Richard Fein
Intelligent Design


To a trout a beaver is god, a demiurge builder of dams
who summons waters to rise and create whole worlds
out of meadows barren of troutkind.
Trees are felled by divine incisors
and aqueducts scooped by those same lordly teeth
to float lumber to their appointed places
and turn once heaven-high towers
into planks of the grand design.
But there are even more beaver wonders.
Amid the lacustrine miracle the beaver constructs a cathedral of logs,
a heavenly lodge where that god ascends to some higher cosmos
far beyond what water-bound trout can ever hope to fathom.

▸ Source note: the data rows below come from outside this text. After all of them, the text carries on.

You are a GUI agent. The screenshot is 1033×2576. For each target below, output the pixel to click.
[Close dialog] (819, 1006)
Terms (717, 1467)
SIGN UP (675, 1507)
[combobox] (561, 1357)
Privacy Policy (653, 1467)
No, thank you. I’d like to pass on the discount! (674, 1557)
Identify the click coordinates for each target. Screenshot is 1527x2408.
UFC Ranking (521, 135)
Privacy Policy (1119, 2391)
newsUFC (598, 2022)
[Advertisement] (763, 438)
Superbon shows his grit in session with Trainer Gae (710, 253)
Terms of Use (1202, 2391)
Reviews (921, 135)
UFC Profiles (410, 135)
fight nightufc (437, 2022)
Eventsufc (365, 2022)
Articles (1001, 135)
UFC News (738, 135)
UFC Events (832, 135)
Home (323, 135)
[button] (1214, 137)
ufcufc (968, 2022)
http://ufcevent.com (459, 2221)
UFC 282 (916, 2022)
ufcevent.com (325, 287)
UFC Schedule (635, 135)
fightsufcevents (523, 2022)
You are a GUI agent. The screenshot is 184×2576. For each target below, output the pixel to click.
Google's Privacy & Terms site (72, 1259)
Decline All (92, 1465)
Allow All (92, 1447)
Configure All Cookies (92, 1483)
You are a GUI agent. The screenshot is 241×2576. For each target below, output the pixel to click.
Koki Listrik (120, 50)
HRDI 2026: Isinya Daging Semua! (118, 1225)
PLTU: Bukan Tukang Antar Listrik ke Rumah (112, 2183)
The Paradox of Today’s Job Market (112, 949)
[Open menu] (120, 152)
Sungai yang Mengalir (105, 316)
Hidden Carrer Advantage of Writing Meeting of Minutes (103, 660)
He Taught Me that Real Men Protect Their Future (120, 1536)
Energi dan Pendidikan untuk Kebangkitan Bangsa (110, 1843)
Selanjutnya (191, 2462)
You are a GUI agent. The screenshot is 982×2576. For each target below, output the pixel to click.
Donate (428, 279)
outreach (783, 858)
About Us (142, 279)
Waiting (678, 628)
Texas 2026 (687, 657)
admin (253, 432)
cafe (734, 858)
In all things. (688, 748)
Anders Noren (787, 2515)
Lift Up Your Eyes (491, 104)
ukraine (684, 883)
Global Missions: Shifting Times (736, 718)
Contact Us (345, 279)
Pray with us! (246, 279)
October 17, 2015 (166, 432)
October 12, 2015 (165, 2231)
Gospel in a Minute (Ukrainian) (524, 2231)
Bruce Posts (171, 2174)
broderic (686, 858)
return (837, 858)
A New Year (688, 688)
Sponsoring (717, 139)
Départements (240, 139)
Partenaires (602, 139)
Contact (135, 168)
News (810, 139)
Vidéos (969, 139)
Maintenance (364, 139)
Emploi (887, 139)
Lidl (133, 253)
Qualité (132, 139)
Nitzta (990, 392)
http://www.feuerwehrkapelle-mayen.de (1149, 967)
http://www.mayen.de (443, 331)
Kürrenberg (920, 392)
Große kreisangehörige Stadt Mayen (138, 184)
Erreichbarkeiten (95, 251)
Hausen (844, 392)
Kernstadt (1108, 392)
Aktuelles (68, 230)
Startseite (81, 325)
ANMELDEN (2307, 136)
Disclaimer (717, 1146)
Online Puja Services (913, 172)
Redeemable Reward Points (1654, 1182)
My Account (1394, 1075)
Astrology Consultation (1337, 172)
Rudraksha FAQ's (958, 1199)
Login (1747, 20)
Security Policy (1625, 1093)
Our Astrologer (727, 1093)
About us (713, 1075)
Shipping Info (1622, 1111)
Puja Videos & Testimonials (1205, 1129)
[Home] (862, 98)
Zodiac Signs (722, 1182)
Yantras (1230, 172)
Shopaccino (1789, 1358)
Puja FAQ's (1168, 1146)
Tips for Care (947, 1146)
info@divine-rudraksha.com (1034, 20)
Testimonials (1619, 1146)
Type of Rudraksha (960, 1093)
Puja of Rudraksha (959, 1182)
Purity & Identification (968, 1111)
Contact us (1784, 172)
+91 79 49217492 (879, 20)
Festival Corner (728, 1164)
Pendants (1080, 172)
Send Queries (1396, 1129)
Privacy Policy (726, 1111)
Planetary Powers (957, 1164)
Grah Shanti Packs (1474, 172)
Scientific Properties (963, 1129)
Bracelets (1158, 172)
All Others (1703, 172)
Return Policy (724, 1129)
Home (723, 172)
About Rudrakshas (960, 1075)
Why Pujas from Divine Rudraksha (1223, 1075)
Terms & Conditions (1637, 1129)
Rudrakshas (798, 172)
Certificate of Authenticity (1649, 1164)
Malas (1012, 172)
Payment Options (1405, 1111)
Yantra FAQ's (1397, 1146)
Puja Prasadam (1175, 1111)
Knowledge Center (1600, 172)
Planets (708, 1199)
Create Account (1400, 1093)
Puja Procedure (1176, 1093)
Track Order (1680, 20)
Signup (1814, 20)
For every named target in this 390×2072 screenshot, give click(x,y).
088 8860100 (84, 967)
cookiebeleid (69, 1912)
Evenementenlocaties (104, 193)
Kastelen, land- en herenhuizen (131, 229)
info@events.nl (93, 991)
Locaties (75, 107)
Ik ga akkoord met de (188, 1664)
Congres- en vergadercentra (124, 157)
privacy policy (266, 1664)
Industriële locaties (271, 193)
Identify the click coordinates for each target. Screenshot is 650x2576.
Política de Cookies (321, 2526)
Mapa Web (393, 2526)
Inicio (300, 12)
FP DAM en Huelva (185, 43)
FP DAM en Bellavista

What cleverness. And what purpose.
For without purpose clever creates only intricate chaos.
And what could that purpose be
other than to give trout dominion over these waters.
But this trout's world is truly a creation of a beaver's instinct
to dampen trickling waters by damming them.
A universe built by seemingly brainless obsession.
Yet there is divine mercy in being fishbrained
in finding a purpose behind creation, even the wrong one,
in never consenting that only by happenstance
aimless trout drifted into this beaver's world,
just flotsam in that indifferent rodent's eye.
There is an intelligent kindness to all troutkind
in keeping them buoyed above the mystery
haunting the deepest waters of the beaver's lake.